_EXCERPT_
[Begin]

[OpenAFS] Re: accessing R/O volume becomes slow

Andrew Deason adeason@sinenomine.net
Wed, 26 Nov 2014 14:15:10 -0600


On Wed, 26 Nov 2014 10:51:00 +0100
Hans-Werner Paulsen <hans@MPA-Garching.MPG.DE> wrote:

> this is on Linux 3.14.8 x86_64, and OpenAFS 1.6.9. The machine is 
> running normally for several months, and then accessing a specific R/O 
> volume (e.g. ls -lR <large_volume>) becomes slow.

Do you mean it's slow when you hit the net, or even when you expect
everything to be cached? (That is, if you run ls -lR twice in a row,
does it still remain slow?)

I also echo Ben's suggestion to try other volumes on the same server.
Try to isolate if it's stuff on the server that's causing the problem,
or the specific partition, or just that one volume. Or maybe it could be
a specific dir somewhere in the volume.

> Checking the machine I see more than 5 million of afs_inode_cache slab 
> entries. Is this normal? Any hint how to proceed?

That's not unusual if you are accessing a lot of files (say, about 5
million recently accessed). But having a lot of vcaches in memory can
cause certain operations to be slow; there was a fix just added in
1.6.10 to improve speed for a background cleanup process with lots of
files (well, and PAGs): 94f1d4.

[End]

_REQUIRED ACTIONS_
• a. According to the post about the slow OpenAFS read-only volume, in which release was a fix added to speed up a background cleanup process with many files?
• b. Carry on with the post about the slow OpenAFS read-only volume, picking up right after its last sentence.
The material here comes from a separate source.

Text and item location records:
[Begin]

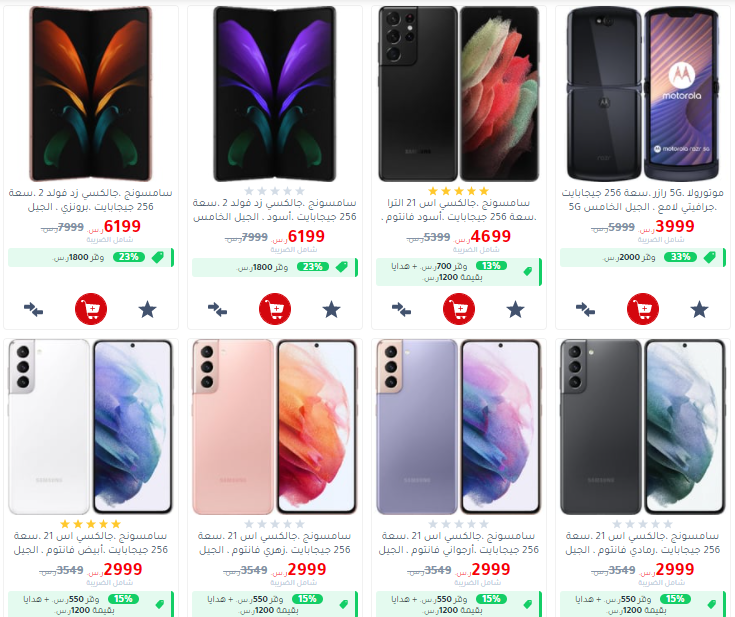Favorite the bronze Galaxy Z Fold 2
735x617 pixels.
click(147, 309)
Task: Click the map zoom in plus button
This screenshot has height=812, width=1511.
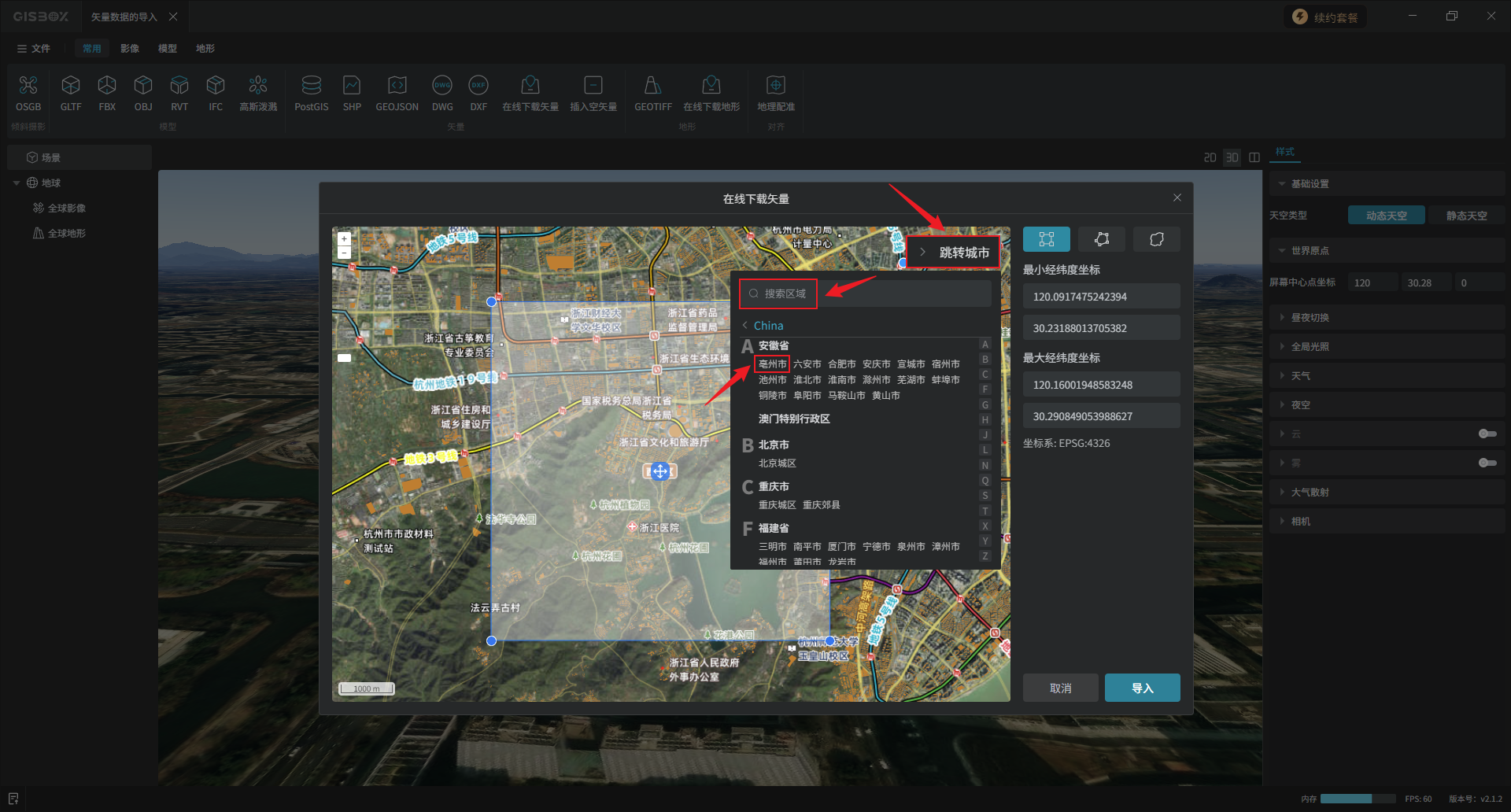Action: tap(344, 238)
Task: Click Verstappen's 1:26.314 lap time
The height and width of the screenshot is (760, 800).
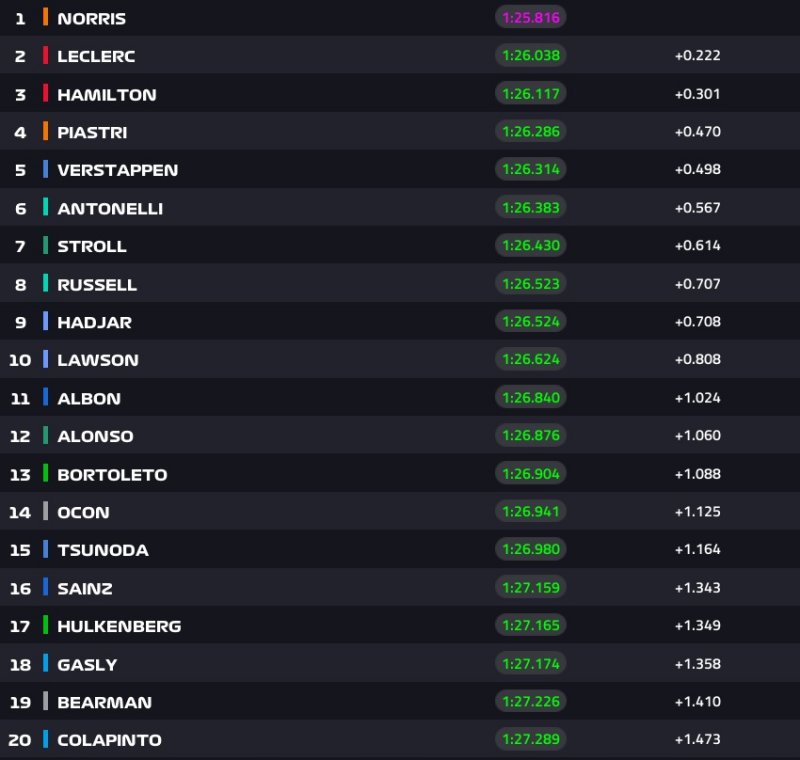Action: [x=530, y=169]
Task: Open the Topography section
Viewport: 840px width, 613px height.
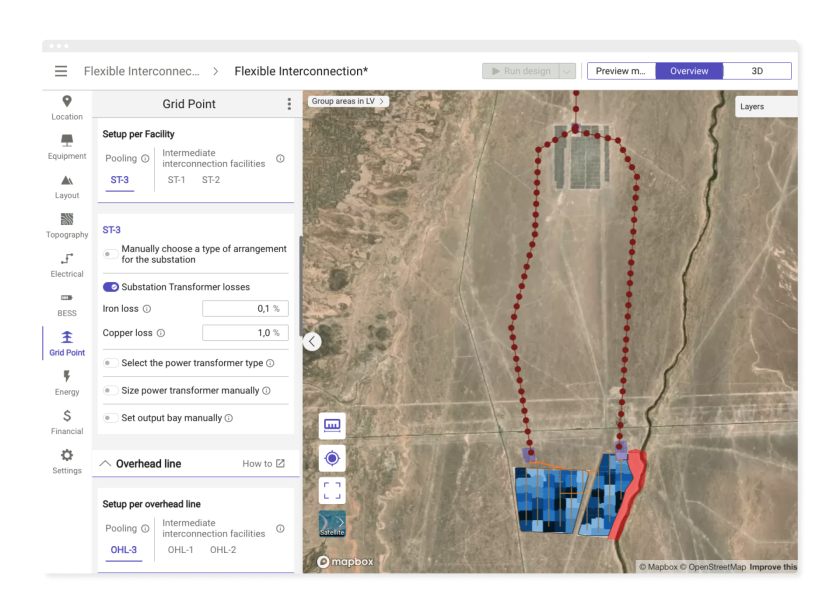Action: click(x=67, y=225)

[End]

_RESPONSES FOR EACH TASK_
• a. OpenAFS 1.6.10.

• b.
Other information that could be gathered: fstrace data (but if data is
going by too quickly, it can be hard to get useful data out of this), or
'strace' syscall timing information (to see what syscalls are slow), or
a network dump, if you are hitting the net in the cases you're talking
about; that could help show if it's the client or server that's being
slow (when comparing a 'success' run vs a 'slow' run).

Traces like that are hard to look at when you have a ton of data to sort
through, but it's still feasible to compare timings from a 'slow' run to
a 'fast' run to try to see if the speed difference is coming from a
particular place.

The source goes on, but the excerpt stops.